● Try it
Word for word, copy out the entries below, but not the pictures in them.

Dataset extract START

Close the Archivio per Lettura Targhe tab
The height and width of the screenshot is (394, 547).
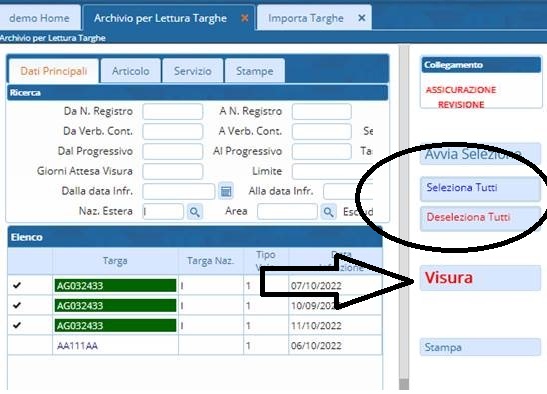coord(245,18)
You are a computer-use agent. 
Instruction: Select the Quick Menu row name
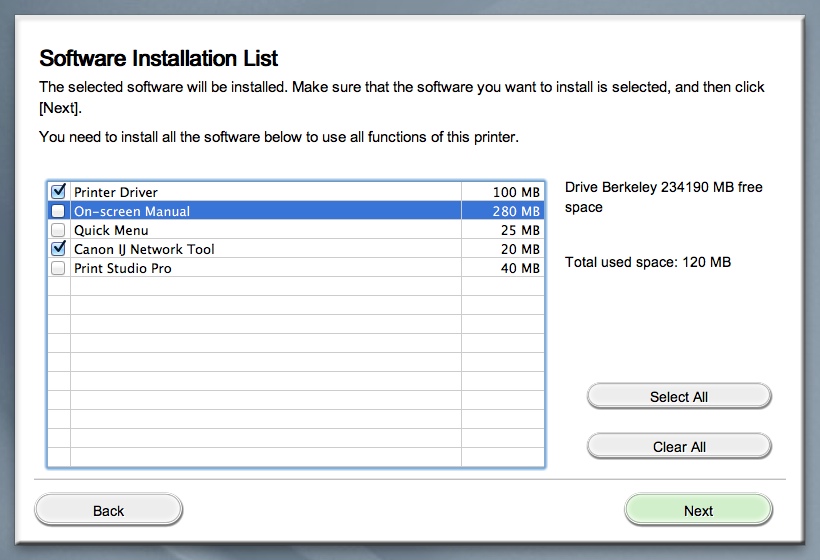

Dataset extract END

● Reply
Close the Archivio per Lettura Targhe tab
The height and width of the screenshot is (394, 547).
coord(245,18)
You are a computer-use agent. 
Instruction: Select the Quick Menu row name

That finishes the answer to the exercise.